• TASK STATEMENT:
Scan the entries below. Return every line that includes "computer".

Dataset entries
=-=-=

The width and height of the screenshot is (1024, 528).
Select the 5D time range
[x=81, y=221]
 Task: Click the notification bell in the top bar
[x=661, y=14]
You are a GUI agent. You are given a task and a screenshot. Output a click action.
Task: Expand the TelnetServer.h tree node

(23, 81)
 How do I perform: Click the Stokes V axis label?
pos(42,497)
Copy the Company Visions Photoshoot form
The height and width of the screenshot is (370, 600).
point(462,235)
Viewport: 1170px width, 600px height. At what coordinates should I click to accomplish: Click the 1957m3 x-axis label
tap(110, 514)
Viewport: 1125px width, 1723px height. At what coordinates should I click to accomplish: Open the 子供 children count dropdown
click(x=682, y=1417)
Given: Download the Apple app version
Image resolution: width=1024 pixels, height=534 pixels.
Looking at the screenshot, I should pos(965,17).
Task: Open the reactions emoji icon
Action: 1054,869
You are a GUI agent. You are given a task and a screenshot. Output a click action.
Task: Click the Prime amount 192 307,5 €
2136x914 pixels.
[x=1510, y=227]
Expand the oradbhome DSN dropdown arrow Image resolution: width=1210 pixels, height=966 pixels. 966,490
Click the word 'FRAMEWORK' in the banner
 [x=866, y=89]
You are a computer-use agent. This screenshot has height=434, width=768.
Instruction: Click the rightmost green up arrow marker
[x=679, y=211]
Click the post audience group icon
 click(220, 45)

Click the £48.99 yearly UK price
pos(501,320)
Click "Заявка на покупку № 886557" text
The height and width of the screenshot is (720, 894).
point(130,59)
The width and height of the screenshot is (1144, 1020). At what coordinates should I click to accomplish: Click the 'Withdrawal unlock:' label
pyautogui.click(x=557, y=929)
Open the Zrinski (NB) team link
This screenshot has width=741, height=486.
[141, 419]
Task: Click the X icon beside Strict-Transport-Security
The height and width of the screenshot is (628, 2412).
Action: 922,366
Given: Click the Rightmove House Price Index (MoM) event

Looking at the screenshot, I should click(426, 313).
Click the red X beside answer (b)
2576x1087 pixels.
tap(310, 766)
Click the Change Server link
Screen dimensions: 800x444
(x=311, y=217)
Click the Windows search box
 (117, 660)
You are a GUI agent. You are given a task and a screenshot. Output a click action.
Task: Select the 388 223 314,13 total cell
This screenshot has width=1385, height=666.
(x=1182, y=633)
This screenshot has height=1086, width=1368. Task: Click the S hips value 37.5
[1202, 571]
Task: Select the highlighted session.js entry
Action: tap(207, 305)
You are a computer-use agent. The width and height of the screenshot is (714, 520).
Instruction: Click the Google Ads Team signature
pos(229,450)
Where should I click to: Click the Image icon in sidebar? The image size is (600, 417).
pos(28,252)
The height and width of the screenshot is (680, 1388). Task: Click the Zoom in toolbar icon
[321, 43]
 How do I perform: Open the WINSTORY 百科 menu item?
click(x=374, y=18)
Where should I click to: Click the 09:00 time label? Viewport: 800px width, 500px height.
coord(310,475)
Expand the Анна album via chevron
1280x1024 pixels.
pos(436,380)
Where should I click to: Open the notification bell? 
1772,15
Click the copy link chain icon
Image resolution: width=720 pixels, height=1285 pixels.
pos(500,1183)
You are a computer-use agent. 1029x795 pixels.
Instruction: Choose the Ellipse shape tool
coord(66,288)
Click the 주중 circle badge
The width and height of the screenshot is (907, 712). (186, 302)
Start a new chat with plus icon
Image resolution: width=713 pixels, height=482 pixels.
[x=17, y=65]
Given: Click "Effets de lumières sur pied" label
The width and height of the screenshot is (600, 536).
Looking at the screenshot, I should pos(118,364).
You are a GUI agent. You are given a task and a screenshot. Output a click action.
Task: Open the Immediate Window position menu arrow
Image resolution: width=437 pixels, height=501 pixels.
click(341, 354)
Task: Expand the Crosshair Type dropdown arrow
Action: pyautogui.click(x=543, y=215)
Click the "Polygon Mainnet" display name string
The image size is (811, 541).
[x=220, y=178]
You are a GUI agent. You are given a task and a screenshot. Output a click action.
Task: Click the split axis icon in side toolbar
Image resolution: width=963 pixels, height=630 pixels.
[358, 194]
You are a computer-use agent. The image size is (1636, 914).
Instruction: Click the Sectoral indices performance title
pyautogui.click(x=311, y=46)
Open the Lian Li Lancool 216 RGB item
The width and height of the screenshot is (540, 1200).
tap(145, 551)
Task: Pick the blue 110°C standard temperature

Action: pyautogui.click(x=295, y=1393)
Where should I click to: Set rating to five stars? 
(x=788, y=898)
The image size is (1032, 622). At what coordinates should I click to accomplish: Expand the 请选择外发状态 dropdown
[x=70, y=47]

=-=-=

• RESULT OF THE TASK:
You are a computer-use agent. This screenshot has height=434, width=768.
You are a computer-use agent. The width and height of the screenshot is (714, 520).
You are a computer-use agent. 1029x795 pixels.
You are a computer-use agent. The image size is (1636, 914).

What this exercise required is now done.